Тайка ему верила и не верила. А хуже всего было думать, что это не сказка вовсе, а самая настоящая жизнь, в которой не всегда добро побеждает зло, а справедливость — торжествует. Не такой она представляла себе волшебную страну…
— Хотела бы я это исправить, — с губ сорвался тяжёлый вздох.
Лис поднял голову, в его тёмном взгляде мелькнуло удивление.

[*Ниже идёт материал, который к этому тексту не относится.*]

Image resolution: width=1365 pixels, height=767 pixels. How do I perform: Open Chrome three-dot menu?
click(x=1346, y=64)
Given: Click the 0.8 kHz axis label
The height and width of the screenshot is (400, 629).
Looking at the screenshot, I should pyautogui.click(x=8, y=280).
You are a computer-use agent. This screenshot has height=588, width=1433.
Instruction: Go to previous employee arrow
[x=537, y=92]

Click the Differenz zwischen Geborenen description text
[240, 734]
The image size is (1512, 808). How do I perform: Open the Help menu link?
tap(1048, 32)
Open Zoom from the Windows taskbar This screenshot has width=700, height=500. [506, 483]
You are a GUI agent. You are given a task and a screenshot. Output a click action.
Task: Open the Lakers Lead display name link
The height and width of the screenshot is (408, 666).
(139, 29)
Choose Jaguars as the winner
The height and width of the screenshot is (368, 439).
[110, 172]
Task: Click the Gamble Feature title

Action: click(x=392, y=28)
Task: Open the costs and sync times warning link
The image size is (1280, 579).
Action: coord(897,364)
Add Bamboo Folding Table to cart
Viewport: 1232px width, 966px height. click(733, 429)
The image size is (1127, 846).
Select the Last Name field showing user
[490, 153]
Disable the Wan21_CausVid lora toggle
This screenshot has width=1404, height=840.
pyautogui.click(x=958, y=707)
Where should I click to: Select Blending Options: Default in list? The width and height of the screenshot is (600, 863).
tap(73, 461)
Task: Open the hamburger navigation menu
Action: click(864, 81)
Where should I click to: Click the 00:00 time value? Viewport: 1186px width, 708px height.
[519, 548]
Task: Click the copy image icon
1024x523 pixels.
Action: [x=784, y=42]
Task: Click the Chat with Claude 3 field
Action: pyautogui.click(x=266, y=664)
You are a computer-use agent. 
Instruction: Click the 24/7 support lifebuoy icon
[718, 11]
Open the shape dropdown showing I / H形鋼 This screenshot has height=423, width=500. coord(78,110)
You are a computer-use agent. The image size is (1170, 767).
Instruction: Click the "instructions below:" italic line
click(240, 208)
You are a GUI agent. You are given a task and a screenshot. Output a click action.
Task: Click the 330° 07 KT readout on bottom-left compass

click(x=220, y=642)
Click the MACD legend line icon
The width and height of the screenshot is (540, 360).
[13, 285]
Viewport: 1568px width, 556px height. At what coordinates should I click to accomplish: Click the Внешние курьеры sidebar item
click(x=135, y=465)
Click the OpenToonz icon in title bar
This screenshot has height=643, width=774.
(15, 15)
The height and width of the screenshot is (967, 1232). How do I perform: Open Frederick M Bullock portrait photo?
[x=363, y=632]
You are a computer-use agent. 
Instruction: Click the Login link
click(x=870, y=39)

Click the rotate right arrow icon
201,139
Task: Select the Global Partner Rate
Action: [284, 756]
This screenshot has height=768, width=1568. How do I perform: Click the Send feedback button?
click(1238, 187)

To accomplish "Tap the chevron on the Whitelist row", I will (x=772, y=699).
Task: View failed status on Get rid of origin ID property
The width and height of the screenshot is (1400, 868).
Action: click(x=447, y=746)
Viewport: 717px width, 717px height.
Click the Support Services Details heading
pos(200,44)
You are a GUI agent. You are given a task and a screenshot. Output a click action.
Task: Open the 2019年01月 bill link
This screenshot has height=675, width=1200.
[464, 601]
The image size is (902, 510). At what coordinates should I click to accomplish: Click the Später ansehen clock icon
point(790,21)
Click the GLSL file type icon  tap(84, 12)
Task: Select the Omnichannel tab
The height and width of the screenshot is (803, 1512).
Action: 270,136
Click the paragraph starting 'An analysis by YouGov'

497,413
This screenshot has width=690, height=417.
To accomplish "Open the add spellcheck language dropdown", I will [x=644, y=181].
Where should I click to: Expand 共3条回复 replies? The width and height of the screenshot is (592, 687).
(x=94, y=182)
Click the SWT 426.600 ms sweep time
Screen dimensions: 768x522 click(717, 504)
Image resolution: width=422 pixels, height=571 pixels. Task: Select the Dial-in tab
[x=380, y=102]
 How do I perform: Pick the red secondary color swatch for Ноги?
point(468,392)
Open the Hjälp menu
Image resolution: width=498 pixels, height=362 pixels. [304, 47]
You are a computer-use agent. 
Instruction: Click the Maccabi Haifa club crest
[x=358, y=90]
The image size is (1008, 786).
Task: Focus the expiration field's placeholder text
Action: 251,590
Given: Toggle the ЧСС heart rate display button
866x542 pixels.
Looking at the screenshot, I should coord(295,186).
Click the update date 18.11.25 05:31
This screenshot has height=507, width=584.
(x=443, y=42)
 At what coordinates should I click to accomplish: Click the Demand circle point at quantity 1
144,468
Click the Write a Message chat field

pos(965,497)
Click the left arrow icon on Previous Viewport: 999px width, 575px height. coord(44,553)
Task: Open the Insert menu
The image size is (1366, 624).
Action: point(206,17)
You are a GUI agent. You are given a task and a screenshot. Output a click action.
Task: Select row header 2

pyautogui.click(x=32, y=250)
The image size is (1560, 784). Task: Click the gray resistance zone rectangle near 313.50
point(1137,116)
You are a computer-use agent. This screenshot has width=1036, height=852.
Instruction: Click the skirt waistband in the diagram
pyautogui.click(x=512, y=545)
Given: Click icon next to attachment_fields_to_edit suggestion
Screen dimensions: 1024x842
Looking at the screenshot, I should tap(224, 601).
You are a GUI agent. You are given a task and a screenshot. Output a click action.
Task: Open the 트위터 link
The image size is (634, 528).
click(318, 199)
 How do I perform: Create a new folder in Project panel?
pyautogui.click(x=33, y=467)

— Добрая ты слишком, ведьма. Всё близко к сердцу принимаешь. Может, этой Юстрицы уже нет давно: исполнила проклятье и издохла где-нибудь в лесном буреломе. А ты лучше своими делами занимайся, о Дивнозёрье думай — нечего прошлое зазря ворошить. Когда всё это случилось, ни меня, ни его, — он кивнул на Дивьего воина, — на свете не было. Так что не наше это дело. Что случилось, того уж не вернёшь.
От этих слов Тайке стало совсем тоскливо, хоть волком вой. Она топнула ногой:
— Яромир, а ты сможешь спросить у дедушки, что он знает об этой Царь-девице?
— Зачем тебе? — дивий воин вскинулся, но, встретившись с ней глазами, сник. — Ладно, спрошу. Но вряд ли он что-то знает. И, кстати, я совсем не удивлюсь, если Лютогор рассказал нам правду…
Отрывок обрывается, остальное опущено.